SHORT PROBLEM:
Please convert the records from the line containing "x₂ input circle" through the line containing "[1372, 435]" into a JSON list of strings, one string per line, leaving out blank lines.

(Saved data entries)
+++++
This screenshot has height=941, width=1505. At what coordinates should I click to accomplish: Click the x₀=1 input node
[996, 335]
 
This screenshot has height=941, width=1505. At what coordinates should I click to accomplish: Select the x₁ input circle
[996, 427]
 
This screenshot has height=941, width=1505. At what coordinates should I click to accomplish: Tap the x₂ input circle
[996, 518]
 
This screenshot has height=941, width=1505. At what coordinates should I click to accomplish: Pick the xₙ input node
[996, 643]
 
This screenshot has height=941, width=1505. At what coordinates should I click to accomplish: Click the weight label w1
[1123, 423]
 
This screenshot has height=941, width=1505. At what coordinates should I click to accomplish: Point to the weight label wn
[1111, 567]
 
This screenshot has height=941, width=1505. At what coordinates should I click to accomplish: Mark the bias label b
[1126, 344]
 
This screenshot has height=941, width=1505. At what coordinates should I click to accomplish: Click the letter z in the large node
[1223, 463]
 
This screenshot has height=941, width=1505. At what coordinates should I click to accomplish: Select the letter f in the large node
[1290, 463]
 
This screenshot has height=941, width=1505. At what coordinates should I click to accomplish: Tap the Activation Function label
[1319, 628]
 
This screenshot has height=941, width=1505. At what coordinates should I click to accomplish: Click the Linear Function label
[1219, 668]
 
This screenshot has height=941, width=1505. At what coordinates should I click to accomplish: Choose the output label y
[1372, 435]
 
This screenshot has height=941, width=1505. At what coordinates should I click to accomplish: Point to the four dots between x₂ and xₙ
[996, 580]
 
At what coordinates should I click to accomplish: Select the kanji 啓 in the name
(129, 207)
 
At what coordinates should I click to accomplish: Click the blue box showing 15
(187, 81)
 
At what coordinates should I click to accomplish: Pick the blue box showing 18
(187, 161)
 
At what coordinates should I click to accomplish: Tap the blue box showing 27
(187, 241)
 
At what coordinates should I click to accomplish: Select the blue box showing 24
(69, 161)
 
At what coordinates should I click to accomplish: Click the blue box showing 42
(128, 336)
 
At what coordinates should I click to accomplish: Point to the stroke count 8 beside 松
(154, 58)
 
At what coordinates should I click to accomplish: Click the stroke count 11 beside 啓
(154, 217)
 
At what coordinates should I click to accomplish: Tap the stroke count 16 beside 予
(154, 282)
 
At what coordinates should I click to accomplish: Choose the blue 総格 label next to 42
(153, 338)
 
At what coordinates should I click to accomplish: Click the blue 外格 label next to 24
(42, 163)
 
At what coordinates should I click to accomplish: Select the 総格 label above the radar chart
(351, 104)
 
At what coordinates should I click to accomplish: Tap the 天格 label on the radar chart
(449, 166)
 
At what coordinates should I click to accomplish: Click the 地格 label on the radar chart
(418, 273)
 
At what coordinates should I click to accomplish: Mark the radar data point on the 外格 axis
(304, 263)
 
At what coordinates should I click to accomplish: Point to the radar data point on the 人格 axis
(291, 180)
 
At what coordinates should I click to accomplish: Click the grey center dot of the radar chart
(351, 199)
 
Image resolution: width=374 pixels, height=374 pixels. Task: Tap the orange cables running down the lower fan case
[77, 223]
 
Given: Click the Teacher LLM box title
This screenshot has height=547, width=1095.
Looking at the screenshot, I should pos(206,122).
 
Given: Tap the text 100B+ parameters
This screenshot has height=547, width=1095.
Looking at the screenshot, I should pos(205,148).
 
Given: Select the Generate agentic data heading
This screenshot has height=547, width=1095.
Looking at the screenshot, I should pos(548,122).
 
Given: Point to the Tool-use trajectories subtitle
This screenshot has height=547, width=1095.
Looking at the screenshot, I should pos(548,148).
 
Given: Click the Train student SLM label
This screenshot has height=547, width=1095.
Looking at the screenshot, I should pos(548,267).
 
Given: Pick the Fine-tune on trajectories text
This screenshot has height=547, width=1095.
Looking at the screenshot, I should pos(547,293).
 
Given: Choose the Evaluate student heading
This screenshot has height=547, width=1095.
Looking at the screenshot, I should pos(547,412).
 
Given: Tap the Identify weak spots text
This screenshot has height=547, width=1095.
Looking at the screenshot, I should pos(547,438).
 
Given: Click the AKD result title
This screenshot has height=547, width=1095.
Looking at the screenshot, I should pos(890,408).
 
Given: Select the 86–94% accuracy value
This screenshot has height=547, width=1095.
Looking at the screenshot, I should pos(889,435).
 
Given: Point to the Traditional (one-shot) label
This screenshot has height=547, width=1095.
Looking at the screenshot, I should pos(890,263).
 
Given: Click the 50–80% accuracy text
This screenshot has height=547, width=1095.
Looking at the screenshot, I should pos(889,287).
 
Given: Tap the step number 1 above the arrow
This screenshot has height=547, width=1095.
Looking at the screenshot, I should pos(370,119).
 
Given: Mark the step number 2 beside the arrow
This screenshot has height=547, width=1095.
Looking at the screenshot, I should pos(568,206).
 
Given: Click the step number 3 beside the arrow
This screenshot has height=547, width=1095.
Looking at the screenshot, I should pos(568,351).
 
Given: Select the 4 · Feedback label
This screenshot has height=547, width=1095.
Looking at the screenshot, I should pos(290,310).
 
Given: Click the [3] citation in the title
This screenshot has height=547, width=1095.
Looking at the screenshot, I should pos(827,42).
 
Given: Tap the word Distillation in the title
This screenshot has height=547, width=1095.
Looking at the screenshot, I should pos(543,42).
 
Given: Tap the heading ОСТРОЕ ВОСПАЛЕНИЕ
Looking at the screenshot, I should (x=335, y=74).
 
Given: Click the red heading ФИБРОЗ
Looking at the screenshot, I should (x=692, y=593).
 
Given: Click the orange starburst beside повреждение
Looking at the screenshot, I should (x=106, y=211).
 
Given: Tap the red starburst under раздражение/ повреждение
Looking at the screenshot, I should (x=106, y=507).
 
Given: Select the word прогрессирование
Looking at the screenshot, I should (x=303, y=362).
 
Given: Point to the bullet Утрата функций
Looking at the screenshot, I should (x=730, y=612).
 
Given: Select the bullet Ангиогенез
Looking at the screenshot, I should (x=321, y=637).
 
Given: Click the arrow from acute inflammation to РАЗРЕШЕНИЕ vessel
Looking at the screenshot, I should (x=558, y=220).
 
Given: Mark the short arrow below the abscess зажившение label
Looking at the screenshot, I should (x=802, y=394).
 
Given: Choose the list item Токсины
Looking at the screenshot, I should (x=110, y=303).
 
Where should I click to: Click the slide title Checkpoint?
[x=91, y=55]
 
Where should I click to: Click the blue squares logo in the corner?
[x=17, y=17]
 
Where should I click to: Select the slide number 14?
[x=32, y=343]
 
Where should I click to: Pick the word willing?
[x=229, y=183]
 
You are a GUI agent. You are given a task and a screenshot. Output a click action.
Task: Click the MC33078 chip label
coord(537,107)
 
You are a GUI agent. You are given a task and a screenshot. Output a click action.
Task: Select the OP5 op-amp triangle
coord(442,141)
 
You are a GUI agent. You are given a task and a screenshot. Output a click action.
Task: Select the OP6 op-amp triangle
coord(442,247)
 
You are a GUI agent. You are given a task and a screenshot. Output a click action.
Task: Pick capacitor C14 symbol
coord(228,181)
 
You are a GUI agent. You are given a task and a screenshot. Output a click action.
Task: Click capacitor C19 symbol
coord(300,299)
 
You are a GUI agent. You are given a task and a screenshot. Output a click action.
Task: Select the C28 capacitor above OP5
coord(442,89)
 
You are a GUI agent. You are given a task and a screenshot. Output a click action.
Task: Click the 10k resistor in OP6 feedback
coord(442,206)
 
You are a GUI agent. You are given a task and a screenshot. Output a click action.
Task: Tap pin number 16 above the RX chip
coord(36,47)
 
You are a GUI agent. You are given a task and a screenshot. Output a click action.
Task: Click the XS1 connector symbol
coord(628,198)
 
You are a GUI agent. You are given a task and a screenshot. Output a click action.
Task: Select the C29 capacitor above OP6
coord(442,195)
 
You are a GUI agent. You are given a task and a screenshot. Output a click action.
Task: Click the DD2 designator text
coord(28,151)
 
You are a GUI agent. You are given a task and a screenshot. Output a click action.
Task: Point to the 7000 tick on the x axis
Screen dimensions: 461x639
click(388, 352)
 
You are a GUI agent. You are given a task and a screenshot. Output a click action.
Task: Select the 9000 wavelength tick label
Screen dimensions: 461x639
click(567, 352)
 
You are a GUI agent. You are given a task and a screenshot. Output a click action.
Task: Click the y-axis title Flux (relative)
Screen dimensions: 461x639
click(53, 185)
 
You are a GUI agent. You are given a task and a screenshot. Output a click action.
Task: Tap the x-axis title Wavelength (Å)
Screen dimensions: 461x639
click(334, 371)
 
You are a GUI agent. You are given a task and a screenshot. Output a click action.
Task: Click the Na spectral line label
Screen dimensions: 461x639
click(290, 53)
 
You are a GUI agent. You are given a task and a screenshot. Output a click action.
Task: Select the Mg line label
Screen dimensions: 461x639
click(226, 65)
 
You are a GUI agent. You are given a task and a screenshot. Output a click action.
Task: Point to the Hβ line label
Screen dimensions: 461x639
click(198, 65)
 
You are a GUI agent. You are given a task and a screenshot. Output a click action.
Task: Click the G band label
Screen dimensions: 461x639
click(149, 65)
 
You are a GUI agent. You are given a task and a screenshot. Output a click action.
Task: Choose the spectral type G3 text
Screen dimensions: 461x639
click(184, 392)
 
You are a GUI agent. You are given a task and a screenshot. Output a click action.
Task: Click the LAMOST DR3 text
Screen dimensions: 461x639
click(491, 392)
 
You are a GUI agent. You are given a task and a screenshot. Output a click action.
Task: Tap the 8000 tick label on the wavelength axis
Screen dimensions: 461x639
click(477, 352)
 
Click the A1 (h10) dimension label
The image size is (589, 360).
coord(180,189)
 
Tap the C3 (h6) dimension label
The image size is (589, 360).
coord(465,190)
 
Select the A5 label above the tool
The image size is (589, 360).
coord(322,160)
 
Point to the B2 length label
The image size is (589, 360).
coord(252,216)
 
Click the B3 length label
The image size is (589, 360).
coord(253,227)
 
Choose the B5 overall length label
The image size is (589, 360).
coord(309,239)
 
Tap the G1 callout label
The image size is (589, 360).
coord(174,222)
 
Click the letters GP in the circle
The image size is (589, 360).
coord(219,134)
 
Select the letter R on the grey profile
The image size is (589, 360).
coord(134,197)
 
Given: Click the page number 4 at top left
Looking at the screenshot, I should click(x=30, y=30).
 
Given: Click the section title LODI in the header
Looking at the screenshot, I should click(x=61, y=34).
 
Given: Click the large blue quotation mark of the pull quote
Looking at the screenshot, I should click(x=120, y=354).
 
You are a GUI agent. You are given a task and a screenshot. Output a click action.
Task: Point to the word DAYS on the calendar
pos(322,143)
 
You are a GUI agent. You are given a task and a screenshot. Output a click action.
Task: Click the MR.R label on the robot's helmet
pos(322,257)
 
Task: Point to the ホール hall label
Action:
+++++
ANSWER TO THE PROBLEM:
[
  "This screenshot has height=941, width=1505. At what coordinates should I click to accomplish: Tap the x₂ input circle",
  "[996, 518]",
  "This screenshot has height=941, width=1505. At what coordinates should I click to accomplish: Pick the xₙ input node",
  "[996, 643]",
  "This screenshot has height=941, width=1505. At what coordinates should I click to accomplish: Click the weight label w1",
  "[1123, 423]",
  "This screenshot has height=941, width=1505. At what coordinates should I click to accomplish: Point to the weight label wn",
  "[1111, 567]",
  "This screenshot has height=941, width=1505. At what coordinates should I click to accomplish: Mark the bias label b",
  "[1126, 344]",
  "This screenshot has height=941, width=1505. At what coordinates should I click to accomplish: Click the letter z in the large node",
  "[1223, 463]",
  "This screenshot has height=941, width=1505. At what coordinates should I click to accomplish: Select the letter f in the large node",
  "[1290, 463]",
  "This screenshot has height=941, width=1505. At what coordinates should I click to accomplish: Tap the Activation Function label",
  "[1319, 628]",
  "This screenshot has height=941, width=1505. At what coordinates should I click to accomplish: Click the Linear Function label",
  "[1219, 668]",
  "This screenshot has height=941, width=1505. At what coordinates should I click to accomplish: Choose the output label y",
  "[1372, 435]"
]